[Opening Task input section]
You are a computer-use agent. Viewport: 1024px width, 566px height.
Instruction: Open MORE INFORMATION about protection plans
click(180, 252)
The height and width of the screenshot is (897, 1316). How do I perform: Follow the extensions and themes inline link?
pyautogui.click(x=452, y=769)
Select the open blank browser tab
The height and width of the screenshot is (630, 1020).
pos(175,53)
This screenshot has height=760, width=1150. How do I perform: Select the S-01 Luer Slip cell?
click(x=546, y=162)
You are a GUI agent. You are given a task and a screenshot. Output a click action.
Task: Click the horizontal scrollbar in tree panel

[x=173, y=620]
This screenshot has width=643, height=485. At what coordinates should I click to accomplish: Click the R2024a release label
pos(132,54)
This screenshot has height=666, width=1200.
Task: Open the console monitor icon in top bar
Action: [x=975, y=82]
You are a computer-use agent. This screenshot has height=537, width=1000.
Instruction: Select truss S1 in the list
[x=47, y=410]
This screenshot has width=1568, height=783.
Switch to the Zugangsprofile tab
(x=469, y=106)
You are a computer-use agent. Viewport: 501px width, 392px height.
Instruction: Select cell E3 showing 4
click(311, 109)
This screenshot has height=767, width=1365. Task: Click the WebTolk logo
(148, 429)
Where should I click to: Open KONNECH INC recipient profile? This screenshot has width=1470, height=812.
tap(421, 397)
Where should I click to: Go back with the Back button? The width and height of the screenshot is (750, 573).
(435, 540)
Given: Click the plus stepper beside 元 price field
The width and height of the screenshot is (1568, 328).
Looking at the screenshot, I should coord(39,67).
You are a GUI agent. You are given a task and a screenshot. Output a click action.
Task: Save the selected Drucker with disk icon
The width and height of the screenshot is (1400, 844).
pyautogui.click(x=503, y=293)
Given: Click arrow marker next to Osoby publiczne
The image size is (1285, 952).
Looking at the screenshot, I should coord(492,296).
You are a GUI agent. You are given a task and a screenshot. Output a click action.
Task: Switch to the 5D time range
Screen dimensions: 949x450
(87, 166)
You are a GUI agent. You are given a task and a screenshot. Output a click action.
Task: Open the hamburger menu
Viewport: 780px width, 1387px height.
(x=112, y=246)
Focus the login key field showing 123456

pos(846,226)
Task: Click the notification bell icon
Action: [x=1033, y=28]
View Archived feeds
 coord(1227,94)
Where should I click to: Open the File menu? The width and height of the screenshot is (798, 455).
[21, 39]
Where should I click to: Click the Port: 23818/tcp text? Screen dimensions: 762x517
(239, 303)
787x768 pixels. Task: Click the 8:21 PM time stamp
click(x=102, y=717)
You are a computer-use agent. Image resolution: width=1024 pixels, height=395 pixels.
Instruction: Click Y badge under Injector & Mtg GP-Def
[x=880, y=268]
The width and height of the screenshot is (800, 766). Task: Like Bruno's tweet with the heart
[Closing Task input section]
**Description of the task**
Transcribe the whole listing with every word preserved.

**Solution to this problem**
You are a computer-use agent. Viewport: 1024px width, 566px height.
Instruction: Open MORE INFORMATION about protection plans
click(180, 252)
The height and width of the screenshot is (897, 1316). How do I perform: Follow the extensions and themes inline link?
pyautogui.click(x=452, y=769)
Select the open blank browser tab
The height and width of the screenshot is (630, 1020).
pos(175,53)
This screenshot has height=760, width=1150. How do I perform: Select the S-01 Luer Slip cell?
click(x=546, y=162)
You are a GUI agent. You are given a task and a screenshot. Output a click action.
Task: Click the horizontal scrollbar in tree panel

[x=173, y=620]
This screenshot has width=643, height=485. At what coordinates should I click to accomplish: Click the R2024a release label
pos(132,54)
This screenshot has height=666, width=1200.
Task: Open the console monitor icon in top bar
Action: [x=975, y=82]
You are a computer-use agent. This screenshot has height=537, width=1000.
Instruction: Select truss S1 in the list
[x=47, y=410]
This screenshot has width=1568, height=783.
Switch to the Zugangsprofile tab
(x=469, y=106)
You are a computer-use agent. Viewport: 501px width, 392px height.
Instruction: Select cell E3 showing 4
click(311, 109)
This screenshot has height=767, width=1365. Task: Click the WebTolk logo
(148, 429)
Where should I click to: Open KONNECH INC recipient profile? This screenshot has width=1470, height=812.
tap(421, 397)
Where should I click to: Go back with the Back button? The width and height of the screenshot is (750, 573).
(435, 540)
Given: Click the plus stepper beside 元 price field
The width and height of the screenshot is (1568, 328).
Looking at the screenshot, I should coord(39,67).
You are a GUI agent. You are given a task and a screenshot. Output a click action.
Task: Save the selected Drucker with disk icon
The width and height of the screenshot is (1400, 844).
pyautogui.click(x=503, y=293)
Given: Click arrow marker next to Osoby publiczne
The image size is (1285, 952).
Looking at the screenshot, I should coord(492,296).
You are a GUI agent. You are given a task and a screenshot. Output a click action.
Task: Switch to the 5D time range
Screen dimensions: 949x450
(87, 166)
You are a GUI agent. You are given a task and a screenshot. Output a click action.
Task: Open the hamburger menu
Viewport: 780px width, 1387px height.
(x=112, y=246)
Focus the login key field showing 123456

pos(846,226)
Task: Click the notification bell icon
Action: [x=1033, y=28]
View Archived feeds
 coord(1227,94)
Where should I click to: Open the File menu? The width and height of the screenshot is (798, 455).
[21, 39]
Where should I click to: Click the Port: 23818/tcp text? Screen dimensions: 762x517
(239, 303)
787x768 pixels. Task: Click the 8:21 PM time stamp
click(x=102, y=717)
You are a computer-use agent. Image resolution: width=1024 pixels, height=395 pixels.
Instruction: Click Y badge under Injector & Mtg GP-Def
[x=880, y=268]
The width and height of the screenshot is (800, 766). Task: Like Bruno's tweet with the heart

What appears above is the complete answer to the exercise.